Saturday 8 November 2014

The Road To Nowhere?

When it was last suggested to redo all the road signs in metric as well as imperial measurements, the then Transport Secretary, Alistair Darling, was on Question Time that very night.
 
He ruled it out forcefully, on the grounds that "if we had that kind of money lying around..." Well, this Government clearly does have that kind of money lying around. Who knew?
 
Only in Britain could a completely different system of weights and measures be used in real life from the one taught in schools, or could people habitually describe heat by means of one system but cold by means of the other. Do most of them even know that that is what they are doing?
 
It is all utterly glorious, like giving central government a near-monopoly on healthcare, or like the Welfare State in general, or like giving people ballot papers without requiring them to identify themselves, or like having them fill in those ballot papers in pencil (although with the pencils tied up in order to prevent their theft), or like having the local council count the votes even when the election is to the local council, or like allowing only the most specialised Police Officers to carry firearms while the rest go about their duties without any such equipment.
 
Nevertheless, I would teach both the imperial and the metric systems in schools.
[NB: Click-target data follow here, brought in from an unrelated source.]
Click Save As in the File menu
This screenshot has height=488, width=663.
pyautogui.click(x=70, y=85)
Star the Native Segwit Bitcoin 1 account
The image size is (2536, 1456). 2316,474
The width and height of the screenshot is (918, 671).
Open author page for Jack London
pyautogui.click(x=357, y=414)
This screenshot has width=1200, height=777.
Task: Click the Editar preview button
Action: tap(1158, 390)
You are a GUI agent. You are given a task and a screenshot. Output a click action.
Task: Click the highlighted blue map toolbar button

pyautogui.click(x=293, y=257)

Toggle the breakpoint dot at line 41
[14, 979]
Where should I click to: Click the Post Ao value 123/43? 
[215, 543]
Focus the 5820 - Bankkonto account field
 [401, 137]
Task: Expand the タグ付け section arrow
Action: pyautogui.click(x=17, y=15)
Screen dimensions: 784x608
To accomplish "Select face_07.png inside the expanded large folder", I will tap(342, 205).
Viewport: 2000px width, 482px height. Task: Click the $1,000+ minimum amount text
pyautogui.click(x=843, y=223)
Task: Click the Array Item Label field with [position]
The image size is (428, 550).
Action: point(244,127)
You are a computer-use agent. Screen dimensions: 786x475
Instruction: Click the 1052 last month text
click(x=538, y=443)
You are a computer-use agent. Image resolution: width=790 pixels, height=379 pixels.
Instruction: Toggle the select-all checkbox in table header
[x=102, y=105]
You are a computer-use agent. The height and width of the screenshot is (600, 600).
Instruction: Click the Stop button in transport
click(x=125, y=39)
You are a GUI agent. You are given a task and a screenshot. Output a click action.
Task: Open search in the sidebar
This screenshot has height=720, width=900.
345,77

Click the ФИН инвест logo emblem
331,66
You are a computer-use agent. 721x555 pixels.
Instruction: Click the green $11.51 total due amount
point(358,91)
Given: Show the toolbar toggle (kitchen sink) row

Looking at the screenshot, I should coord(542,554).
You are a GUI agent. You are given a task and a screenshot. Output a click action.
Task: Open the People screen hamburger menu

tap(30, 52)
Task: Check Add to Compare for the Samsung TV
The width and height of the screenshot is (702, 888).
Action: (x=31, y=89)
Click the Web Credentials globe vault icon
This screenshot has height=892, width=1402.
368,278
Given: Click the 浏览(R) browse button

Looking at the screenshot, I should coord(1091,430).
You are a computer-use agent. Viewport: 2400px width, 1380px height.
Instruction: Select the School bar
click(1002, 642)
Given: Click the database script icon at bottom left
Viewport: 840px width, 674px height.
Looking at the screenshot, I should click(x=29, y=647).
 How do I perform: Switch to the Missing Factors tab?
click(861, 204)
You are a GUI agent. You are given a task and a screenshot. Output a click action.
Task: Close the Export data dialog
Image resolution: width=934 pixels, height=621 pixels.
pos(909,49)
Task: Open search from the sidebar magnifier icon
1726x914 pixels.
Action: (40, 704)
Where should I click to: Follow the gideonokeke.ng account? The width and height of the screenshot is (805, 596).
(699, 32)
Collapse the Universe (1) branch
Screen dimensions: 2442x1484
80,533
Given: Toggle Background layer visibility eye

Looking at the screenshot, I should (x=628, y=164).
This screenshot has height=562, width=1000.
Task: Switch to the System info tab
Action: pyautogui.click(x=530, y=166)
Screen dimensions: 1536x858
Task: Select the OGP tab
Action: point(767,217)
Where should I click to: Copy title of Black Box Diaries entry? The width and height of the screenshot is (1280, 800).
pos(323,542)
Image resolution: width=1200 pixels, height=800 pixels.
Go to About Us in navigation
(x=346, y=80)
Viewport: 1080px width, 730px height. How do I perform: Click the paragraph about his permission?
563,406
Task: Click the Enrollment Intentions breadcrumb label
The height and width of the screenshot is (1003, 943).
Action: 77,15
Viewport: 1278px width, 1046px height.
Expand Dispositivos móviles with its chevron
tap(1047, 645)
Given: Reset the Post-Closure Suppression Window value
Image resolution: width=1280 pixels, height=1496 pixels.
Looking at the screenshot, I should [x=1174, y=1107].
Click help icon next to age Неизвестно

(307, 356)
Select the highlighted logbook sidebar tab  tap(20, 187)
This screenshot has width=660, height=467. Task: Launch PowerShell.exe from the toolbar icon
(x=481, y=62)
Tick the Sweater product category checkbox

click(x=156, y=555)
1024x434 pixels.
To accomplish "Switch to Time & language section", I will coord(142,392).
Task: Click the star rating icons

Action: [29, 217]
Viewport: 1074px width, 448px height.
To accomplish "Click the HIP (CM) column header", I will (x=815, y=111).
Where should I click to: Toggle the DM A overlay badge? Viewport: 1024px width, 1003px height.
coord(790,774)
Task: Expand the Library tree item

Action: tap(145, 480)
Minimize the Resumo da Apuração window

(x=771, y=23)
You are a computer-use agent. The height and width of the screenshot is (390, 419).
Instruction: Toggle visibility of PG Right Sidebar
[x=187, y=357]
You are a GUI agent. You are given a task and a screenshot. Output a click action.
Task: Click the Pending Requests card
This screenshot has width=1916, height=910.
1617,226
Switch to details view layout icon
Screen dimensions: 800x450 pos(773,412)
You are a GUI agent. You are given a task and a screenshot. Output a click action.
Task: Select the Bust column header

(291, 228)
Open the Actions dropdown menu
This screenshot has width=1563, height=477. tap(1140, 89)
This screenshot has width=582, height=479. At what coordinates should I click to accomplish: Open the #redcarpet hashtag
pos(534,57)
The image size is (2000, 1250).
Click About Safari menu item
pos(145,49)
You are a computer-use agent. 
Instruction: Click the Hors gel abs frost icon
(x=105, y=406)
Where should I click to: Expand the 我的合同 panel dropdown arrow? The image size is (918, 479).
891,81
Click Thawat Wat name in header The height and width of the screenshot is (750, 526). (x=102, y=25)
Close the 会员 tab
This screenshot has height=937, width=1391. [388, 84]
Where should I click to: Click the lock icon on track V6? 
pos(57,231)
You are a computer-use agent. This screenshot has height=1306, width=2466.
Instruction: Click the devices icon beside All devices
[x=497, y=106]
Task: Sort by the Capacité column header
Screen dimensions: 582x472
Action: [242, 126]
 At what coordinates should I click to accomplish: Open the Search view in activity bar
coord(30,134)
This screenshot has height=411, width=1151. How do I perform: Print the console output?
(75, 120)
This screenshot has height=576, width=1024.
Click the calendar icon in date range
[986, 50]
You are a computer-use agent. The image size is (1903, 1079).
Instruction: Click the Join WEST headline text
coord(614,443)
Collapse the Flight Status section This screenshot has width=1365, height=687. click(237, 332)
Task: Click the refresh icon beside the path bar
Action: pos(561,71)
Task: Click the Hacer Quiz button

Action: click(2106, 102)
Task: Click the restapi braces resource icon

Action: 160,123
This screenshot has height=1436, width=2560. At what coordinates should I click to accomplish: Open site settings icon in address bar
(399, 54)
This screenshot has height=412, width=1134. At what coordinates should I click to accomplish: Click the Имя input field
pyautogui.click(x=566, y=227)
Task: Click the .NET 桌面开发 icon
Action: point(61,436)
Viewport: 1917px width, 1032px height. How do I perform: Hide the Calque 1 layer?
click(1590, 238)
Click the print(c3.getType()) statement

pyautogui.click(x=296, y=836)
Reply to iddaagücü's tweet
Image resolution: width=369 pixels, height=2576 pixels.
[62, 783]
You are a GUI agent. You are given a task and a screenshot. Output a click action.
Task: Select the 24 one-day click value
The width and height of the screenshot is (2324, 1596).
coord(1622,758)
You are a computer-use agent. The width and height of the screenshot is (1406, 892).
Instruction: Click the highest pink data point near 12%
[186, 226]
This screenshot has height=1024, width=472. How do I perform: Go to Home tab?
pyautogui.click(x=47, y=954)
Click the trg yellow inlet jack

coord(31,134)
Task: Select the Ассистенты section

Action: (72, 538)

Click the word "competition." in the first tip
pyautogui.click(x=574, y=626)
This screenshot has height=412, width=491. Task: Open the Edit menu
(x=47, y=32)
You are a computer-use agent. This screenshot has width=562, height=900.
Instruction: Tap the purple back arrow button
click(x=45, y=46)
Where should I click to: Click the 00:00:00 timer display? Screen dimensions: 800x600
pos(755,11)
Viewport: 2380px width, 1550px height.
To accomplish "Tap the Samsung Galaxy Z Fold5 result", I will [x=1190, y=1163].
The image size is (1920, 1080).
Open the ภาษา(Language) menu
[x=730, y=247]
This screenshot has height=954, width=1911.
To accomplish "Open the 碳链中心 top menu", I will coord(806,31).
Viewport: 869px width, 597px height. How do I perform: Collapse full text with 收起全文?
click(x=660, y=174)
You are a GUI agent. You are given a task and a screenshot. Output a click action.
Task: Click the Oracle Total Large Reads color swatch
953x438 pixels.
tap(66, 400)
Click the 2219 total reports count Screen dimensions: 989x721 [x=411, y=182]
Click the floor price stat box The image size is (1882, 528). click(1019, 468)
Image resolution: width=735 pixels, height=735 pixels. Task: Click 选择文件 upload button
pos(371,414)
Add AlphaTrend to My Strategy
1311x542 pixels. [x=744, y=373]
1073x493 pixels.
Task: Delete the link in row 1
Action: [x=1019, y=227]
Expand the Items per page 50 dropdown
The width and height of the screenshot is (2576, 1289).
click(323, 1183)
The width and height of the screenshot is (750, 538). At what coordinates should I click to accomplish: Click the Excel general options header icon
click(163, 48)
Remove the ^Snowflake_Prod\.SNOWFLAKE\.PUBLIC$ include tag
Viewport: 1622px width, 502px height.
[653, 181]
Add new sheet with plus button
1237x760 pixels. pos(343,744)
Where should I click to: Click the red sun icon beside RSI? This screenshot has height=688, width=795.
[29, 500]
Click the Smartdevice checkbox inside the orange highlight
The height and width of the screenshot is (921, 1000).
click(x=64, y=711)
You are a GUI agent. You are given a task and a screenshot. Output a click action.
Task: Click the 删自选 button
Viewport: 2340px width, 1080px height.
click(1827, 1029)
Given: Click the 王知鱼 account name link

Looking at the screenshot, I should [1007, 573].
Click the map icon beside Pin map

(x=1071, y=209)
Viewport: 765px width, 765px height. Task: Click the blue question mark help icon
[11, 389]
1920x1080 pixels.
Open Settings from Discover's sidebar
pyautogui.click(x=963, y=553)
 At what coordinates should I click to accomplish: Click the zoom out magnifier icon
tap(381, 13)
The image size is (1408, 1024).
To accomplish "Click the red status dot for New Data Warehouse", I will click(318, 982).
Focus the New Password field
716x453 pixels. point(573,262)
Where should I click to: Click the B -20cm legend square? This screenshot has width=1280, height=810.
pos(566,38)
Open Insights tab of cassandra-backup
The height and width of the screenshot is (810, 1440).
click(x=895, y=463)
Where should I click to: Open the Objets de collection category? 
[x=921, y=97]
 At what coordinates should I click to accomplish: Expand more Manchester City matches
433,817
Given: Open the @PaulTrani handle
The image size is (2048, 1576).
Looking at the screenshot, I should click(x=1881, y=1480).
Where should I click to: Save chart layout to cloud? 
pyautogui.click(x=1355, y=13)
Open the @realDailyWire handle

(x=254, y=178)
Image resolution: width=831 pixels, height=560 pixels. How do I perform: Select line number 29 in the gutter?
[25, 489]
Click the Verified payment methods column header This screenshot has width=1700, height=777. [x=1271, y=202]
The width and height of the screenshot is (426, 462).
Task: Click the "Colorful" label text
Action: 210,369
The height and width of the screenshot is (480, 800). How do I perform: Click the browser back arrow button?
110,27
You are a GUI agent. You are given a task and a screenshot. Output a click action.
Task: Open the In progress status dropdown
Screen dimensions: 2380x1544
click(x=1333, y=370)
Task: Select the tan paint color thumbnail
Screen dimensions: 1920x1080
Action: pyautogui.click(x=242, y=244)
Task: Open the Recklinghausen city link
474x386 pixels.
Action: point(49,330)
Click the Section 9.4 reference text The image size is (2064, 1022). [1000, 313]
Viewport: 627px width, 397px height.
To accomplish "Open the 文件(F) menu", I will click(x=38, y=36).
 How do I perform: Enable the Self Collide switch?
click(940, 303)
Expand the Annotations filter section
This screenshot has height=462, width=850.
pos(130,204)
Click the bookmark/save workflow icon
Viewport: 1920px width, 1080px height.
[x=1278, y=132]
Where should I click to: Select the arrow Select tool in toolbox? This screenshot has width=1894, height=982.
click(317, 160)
I am at a loss as to why that does not already happen without controversy.
 
I would also teach the fact that it was the Conservatives, with Margaret Thatcher as Education Secretary, who began metrication and who decimalised the currency. As well as the fact that the metric system was invented by an Englishman, John Wilkins.
 
He is supposed to be the subject of the last chapter of my book otherwise about the Frenchmen whom French children are taught invented or discovered pretty much everything. I am thinking of calling it French Exceptions.
 
Another book on the To Do list. It lengthens by the day.

1 comment:

  1. James from Durham11 November 2014 at 09:05

    Metrication was always a top-down thing. When the currency was decimalised, most people suspected, rightly, that it was an opportunity to put up prices by stealth. Nobody would think of buying beer at the pub except in pints. I still ask my butcher for a pound of beef mince. I think he would be baffled by a request for half a kilo!